What the task requires: Would you set down all of the entries below exactly as they stand?
(Beginning of Materials provided)
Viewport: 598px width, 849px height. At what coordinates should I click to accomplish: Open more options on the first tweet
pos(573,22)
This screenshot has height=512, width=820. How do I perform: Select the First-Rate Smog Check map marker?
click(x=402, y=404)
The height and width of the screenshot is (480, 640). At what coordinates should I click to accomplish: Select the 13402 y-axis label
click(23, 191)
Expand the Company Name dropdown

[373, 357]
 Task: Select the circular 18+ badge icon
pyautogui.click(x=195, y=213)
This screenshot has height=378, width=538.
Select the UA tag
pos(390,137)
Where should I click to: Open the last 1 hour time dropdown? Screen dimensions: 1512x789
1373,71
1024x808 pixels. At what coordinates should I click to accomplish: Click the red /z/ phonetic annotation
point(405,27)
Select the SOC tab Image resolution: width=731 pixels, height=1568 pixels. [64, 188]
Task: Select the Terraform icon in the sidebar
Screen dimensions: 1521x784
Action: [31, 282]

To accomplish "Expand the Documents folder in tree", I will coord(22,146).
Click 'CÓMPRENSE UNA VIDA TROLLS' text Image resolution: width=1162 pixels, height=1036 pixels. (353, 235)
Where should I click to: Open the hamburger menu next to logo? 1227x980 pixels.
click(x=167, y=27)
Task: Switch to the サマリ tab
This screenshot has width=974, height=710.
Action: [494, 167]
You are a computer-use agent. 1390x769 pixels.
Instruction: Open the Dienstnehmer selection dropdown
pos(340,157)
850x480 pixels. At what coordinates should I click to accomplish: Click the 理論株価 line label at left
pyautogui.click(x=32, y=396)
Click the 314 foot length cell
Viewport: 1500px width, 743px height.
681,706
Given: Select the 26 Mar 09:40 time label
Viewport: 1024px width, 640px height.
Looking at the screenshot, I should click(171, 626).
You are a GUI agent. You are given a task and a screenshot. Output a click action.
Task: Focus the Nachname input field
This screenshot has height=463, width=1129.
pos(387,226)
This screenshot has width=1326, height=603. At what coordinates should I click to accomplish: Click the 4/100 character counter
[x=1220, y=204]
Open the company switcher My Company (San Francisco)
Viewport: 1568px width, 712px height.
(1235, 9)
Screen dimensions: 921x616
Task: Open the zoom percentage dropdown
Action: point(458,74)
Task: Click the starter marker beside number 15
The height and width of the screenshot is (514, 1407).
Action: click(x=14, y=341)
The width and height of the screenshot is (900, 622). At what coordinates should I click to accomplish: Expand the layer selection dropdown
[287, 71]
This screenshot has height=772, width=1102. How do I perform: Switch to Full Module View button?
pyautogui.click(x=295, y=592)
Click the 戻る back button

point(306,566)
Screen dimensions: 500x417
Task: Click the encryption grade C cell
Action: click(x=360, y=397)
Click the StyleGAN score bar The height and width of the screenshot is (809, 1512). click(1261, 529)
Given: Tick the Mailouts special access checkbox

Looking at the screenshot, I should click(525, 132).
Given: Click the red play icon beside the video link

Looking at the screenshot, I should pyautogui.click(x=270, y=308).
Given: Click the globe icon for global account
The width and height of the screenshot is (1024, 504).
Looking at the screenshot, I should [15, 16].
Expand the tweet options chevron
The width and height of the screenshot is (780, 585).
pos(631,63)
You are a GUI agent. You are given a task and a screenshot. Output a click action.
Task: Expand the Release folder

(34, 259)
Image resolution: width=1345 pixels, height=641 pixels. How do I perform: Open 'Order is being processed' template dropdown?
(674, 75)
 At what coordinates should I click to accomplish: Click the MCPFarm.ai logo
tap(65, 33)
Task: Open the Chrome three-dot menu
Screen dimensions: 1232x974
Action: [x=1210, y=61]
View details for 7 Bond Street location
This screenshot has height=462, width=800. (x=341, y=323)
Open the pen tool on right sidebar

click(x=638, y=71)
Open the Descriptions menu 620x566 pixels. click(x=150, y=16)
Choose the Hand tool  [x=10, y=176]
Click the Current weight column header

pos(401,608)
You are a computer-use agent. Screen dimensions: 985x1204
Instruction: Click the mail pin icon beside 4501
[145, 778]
(End of Materials provided)
Solution to the exercise:
Viewport: 598px width, 849px height. At what coordinates should I click to accomplish: Open more options on the first tweet
pos(573,22)
This screenshot has height=512, width=820. How do I perform: Select the First-Rate Smog Check map marker?
click(x=402, y=404)
The height and width of the screenshot is (480, 640). At what coordinates should I click to accomplish: Select the 13402 y-axis label
click(23, 191)
Expand the Company Name dropdown

[373, 357]
 Task: Select the circular 18+ badge icon
pyautogui.click(x=195, y=213)
This screenshot has height=378, width=538.
Select the UA tag
pos(390,137)
Where should I click to: Open the last 1 hour time dropdown? Screen dimensions: 1512x789
1373,71
1024x808 pixels. At what coordinates should I click to accomplish: Click the red /z/ phonetic annotation
point(405,27)
Select the SOC tab Image resolution: width=731 pixels, height=1568 pixels. [64, 188]
Task: Select the Terraform icon in the sidebar
Screen dimensions: 1521x784
Action: [31, 282]

To accomplish "Expand the Documents folder in tree", I will coord(22,146).
Click 'CÓMPRENSE UNA VIDA TROLLS' text Image resolution: width=1162 pixels, height=1036 pixels. (353, 235)
Where should I click to: Open the hamburger menu next to logo? 1227x980 pixels.
click(x=167, y=27)
Task: Switch to the サマリ tab
This screenshot has width=974, height=710.
Action: [494, 167]
You are a computer-use agent. 1390x769 pixels.
Instruction: Open the Dienstnehmer selection dropdown
pos(340,157)
850x480 pixels. At what coordinates should I click to accomplish: Click the 理論株価 line label at left
pyautogui.click(x=32, y=396)
Click the 314 foot length cell
Viewport: 1500px width, 743px height.
681,706
Given: Select the 26 Mar 09:40 time label
Viewport: 1024px width, 640px height.
Looking at the screenshot, I should click(171, 626).
You are a GUI agent. You are given a task and a screenshot. Output a click action.
Task: Focus the Nachname input field
This screenshot has height=463, width=1129.
pos(387,226)
This screenshot has width=1326, height=603. At what coordinates should I click to accomplish: Click the 4/100 character counter
[x=1220, y=204]
Open the company switcher My Company (San Francisco)
Viewport: 1568px width, 712px height.
(1235, 9)
Screen dimensions: 921x616
Task: Open the zoom percentage dropdown
Action: point(458,74)
Task: Click the starter marker beside number 15
The height and width of the screenshot is (514, 1407).
Action: click(x=14, y=341)
The width and height of the screenshot is (900, 622). At what coordinates should I click to accomplish: Expand the layer selection dropdown
[287, 71]
This screenshot has height=772, width=1102. How do I perform: Switch to Full Module View button?
pyautogui.click(x=295, y=592)
Click the 戻る back button

point(306,566)
Screen dimensions: 500x417
Task: Click the encryption grade C cell
Action: click(x=360, y=397)
Click the StyleGAN score bar The height and width of the screenshot is (809, 1512). click(1261, 529)
Given: Tick the Mailouts special access checkbox

Looking at the screenshot, I should click(525, 132).
Given: Click the red play icon beside the video link

Looking at the screenshot, I should pyautogui.click(x=270, y=308).
Given: Click the globe icon for global account
The width and height of the screenshot is (1024, 504).
Looking at the screenshot, I should [15, 16].
Expand the tweet options chevron
The width and height of the screenshot is (780, 585).
pos(631,63)
You are a GUI agent. You are given a task and a screenshot. Output a click action.
Task: Expand the Release folder

(34, 259)
Image resolution: width=1345 pixels, height=641 pixels. How do I perform: Open 'Order is being processed' template dropdown?
(674, 75)
 At what coordinates should I click to accomplish: Click the MCPFarm.ai logo
tap(65, 33)
Task: Open the Chrome three-dot menu
Screen dimensions: 1232x974
Action: [x=1210, y=61]
View details for 7 Bond Street location
This screenshot has height=462, width=800. (x=341, y=323)
Open the pen tool on right sidebar

click(x=638, y=71)
Open the Descriptions menu 620x566 pixels. click(x=150, y=16)
Choose the Hand tool  [x=10, y=176]
Click the Current weight column header

pos(401,608)
You are a computer-use agent. Screen dimensions: 985x1204
Instruction: Click the mail pin icon beside 4501
[145, 778]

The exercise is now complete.